Occasionally, several teeth in a quadrant might be unerupted, and this can present an orthodontic challenge because of the lack of adequate anchorage elements. Osseointegrated implants might offer viable alternatives for anchorage in such cases.
DTE associated with systemic disorders
Whenever DTE is generalized, the patient should be examined for systemic diseases affecting eruption, such as endocrine disorders, organ failures, metabolic disorders, drugs, and inherited and genetic disorders. Various methods have been suggested for treating eruption disorders in these conditions. These include no treatment (observation), elimination of obstacles to eruption (eg, cysts, soft tissue overgrowths), exposure of affected teeth with and without orthodontic traction, autotransplantation, and control of the systemic disease.

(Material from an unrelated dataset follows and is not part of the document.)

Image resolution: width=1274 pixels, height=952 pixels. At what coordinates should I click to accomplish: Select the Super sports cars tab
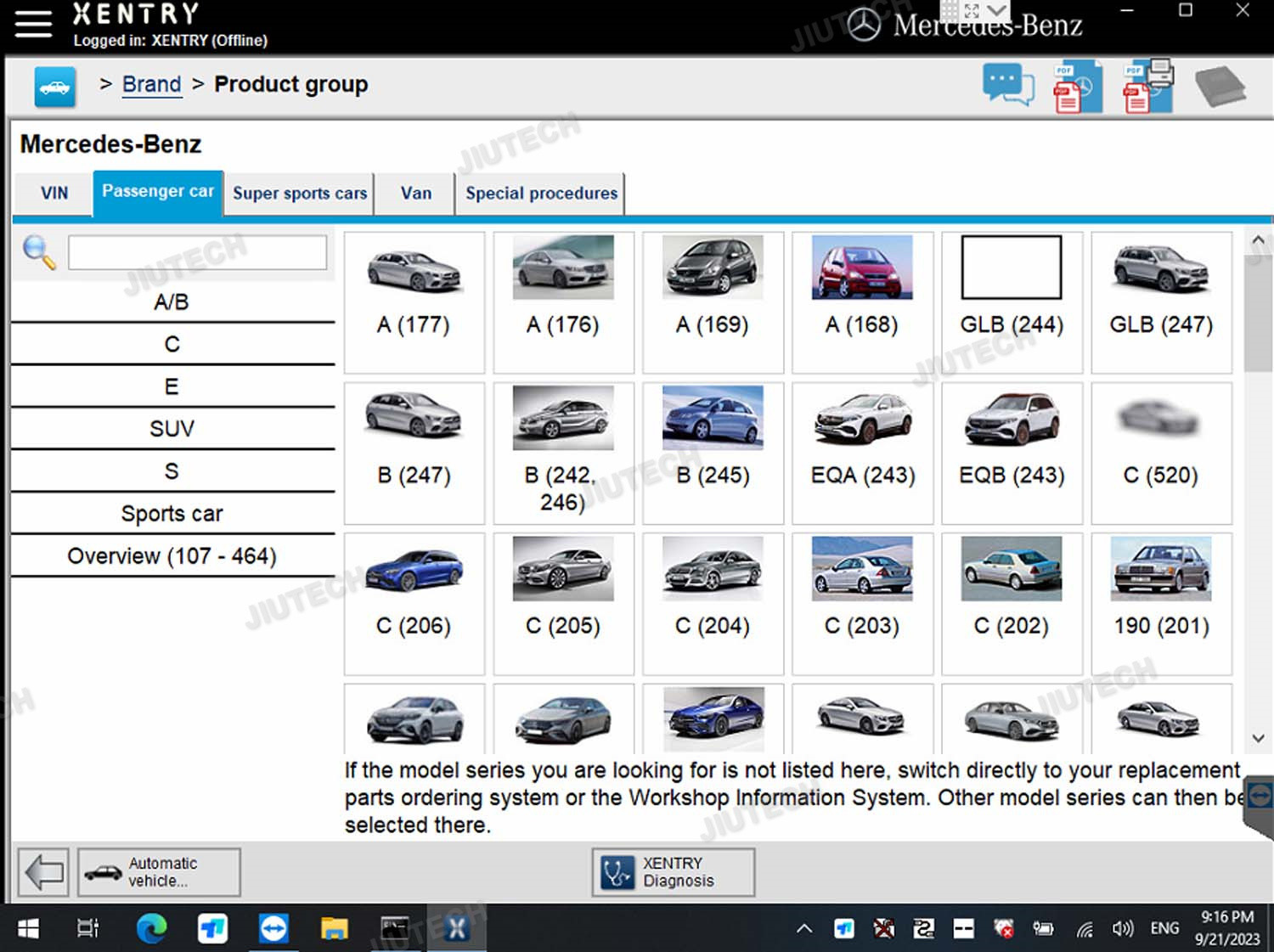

Variation in the normal eruption of teeth is a common finding, but significant deviations from established norms should alert the clinician to further investigate the patient’s health and development. Delayed tooth eruption might be a harbinger of a systemic condition or an indication of altered physiology of the craniofacial complex. Orthodontists are often in a sentry position to perform an early evaluation of craniofacial structures, both clinically and radiographically.
Proper evaluation of DTE in orthodontic diagnosis and treatment requires a clear definition of the term and its significance. We propose a diagnostic “tree” that would enable the clinician to perform an accurate and thorough orthodontic diagnosis of the patient with DTE.